◆ What the task asks
Repeat the listing below exactly.

▬▬▬

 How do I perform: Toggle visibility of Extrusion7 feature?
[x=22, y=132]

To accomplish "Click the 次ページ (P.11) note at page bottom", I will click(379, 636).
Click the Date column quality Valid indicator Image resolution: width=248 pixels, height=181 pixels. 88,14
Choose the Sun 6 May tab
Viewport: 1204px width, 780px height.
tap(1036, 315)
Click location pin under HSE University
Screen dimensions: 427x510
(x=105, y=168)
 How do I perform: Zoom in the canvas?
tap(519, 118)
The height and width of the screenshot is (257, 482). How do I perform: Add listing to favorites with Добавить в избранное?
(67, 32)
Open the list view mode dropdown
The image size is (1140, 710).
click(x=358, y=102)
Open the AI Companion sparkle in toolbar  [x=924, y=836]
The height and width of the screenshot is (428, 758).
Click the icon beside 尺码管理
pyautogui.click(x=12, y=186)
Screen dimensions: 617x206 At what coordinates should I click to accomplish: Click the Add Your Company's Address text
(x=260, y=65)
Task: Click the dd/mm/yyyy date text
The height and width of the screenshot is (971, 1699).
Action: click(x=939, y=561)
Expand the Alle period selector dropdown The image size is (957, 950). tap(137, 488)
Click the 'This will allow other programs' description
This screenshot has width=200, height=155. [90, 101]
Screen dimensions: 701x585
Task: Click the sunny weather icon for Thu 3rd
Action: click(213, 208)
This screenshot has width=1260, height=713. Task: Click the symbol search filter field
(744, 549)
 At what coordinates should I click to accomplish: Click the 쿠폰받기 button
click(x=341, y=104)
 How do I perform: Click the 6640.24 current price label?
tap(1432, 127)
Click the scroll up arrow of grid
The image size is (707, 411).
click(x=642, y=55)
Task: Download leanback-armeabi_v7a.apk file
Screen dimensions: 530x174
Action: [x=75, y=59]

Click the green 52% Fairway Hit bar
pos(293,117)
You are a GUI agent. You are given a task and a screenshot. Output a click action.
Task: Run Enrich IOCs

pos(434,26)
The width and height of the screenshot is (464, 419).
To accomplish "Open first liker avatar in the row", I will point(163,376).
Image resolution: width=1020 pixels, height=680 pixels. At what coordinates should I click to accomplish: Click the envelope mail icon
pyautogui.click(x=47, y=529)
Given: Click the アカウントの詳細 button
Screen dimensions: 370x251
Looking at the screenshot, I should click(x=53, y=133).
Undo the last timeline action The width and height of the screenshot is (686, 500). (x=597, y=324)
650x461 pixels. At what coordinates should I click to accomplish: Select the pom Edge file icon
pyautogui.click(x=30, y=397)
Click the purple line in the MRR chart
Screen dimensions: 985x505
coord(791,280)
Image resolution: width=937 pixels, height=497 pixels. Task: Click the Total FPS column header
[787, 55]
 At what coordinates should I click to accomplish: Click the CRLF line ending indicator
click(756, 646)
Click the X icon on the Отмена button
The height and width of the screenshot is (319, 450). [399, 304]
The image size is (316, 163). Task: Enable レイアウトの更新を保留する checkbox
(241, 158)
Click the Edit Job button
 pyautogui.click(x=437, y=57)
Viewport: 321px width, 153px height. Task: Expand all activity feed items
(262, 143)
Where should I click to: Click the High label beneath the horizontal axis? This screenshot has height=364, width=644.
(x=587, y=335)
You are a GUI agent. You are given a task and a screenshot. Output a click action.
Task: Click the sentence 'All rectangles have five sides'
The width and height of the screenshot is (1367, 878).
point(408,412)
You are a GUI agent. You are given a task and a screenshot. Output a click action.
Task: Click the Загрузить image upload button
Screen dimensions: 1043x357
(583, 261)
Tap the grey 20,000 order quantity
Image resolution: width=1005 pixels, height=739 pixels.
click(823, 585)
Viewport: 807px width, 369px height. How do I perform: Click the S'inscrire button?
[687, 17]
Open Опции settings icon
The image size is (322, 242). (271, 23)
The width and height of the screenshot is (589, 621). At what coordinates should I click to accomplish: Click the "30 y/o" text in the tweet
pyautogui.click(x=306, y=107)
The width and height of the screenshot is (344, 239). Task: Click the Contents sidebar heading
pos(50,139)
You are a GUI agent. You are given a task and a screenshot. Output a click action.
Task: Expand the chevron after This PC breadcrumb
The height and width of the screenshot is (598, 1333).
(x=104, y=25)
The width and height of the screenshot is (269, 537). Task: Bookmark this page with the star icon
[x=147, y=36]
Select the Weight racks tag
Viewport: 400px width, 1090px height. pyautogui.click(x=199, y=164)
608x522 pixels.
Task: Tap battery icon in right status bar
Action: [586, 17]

▬▬▬

◆ Output of the task
 How do I perform: Toggle visibility of Extrusion7 feature?
[x=22, y=132]

To accomplish "Click the 次ページ (P.11) note at page bottom", I will click(379, 636).
Click the Date column quality Valid indicator Image resolution: width=248 pixels, height=181 pixels. 88,14
Choose the Sun 6 May tab
Viewport: 1204px width, 780px height.
tap(1036, 315)
Click location pin under HSE University
Screen dimensions: 427x510
(x=105, y=168)
 How do I perform: Zoom in the canvas?
tap(519, 118)
The height and width of the screenshot is (257, 482). How do I perform: Add listing to favorites with Добавить в избранное?
(67, 32)
Open the list view mode dropdown
The image size is (1140, 710).
click(x=358, y=102)
Open the AI Companion sparkle in toolbar  [x=924, y=836]
The height and width of the screenshot is (428, 758).
Click the icon beside 尺码管理
pyautogui.click(x=12, y=186)
Screen dimensions: 617x206 At what coordinates should I click to accomplish: Click the Add Your Company's Address text
(x=260, y=65)
Task: Click the dd/mm/yyyy date text
The height and width of the screenshot is (971, 1699).
Action: click(x=939, y=561)
Expand the Alle period selector dropdown The image size is (957, 950). tap(137, 488)
Click the 'This will allow other programs' description
This screenshot has width=200, height=155. [90, 101]
Screen dimensions: 701x585
Task: Click the sunny weather icon for Thu 3rd
Action: click(213, 208)
This screenshot has width=1260, height=713. Task: Click the symbol search filter field
(744, 549)
 At what coordinates should I click to accomplish: Click the 쿠폰받기 button
click(x=341, y=104)
 How do I perform: Click the 6640.24 current price label?
tap(1432, 127)
Click the scroll up arrow of grid
The image size is (707, 411).
click(x=642, y=55)
Task: Download leanback-armeabi_v7a.apk file
Screen dimensions: 530x174
Action: [x=75, y=59]

Click the green 52% Fairway Hit bar
pos(293,117)
You are a GUI agent. You are given a task and a screenshot. Output a click action.
Task: Run Enrich IOCs

pos(434,26)
The width and height of the screenshot is (464, 419).
To accomplish "Open first liker avatar in the row", I will point(163,376).
Image resolution: width=1020 pixels, height=680 pixels. At what coordinates should I click to accomplish: Click the envelope mail icon
pyautogui.click(x=47, y=529)
Given: Click the アカウントの詳細 button
Screen dimensions: 370x251
Looking at the screenshot, I should click(x=53, y=133).
Undo the last timeline action The width and height of the screenshot is (686, 500). (x=597, y=324)
650x461 pixels. At what coordinates should I click to accomplish: Select the pom Edge file icon
pyautogui.click(x=30, y=397)
Click the purple line in the MRR chart
Screen dimensions: 985x505
coord(791,280)
Image resolution: width=937 pixels, height=497 pixels. Task: Click the Total FPS column header
[787, 55]
 At what coordinates should I click to accomplish: Click the CRLF line ending indicator
click(756, 646)
Click the X icon on the Отмена button
The height and width of the screenshot is (319, 450). [399, 304]
The image size is (316, 163). Task: Enable レイアウトの更新を保留する checkbox
(241, 158)
Click the Edit Job button
 pyautogui.click(x=437, y=57)
Viewport: 321px width, 153px height. Task: Expand all activity feed items
(262, 143)
Where should I click to: Click the High label beneath the horizontal axis? This screenshot has height=364, width=644.
(x=587, y=335)
You are a GUI agent. You are given a task and a screenshot. Output a click action.
Task: Click the sentence 'All rectangles have five sides'
The width and height of the screenshot is (1367, 878).
point(408,412)
You are a GUI agent. You are given a task and a screenshot. Output a click action.
Task: Click the Загрузить image upload button
Screen dimensions: 1043x357
(583, 261)
Tap the grey 20,000 order quantity
Image resolution: width=1005 pixels, height=739 pixels.
click(823, 585)
Viewport: 807px width, 369px height. How do I perform: Click the S'inscrire button?
[687, 17]
Open Опции settings icon
The image size is (322, 242). (271, 23)
The width and height of the screenshot is (589, 621). At what coordinates should I click to accomplish: Click the "30 y/o" text in the tweet
pyautogui.click(x=306, y=107)
The width and height of the screenshot is (344, 239). Task: Click the Contents sidebar heading
pos(50,139)
You are a GUI agent. You are given a task and a screenshot. Output a click action.
Task: Expand the chevron after This PC breadcrumb
The height and width of the screenshot is (598, 1333).
(x=104, y=25)
The width and height of the screenshot is (269, 537). Task: Bookmark this page with the star icon
[x=147, y=36]
Select the Weight racks tag
Viewport: 400px width, 1090px height. pyautogui.click(x=199, y=164)
608x522 pixels.
Task: Tap battery icon in right status bar
Action: [586, 17]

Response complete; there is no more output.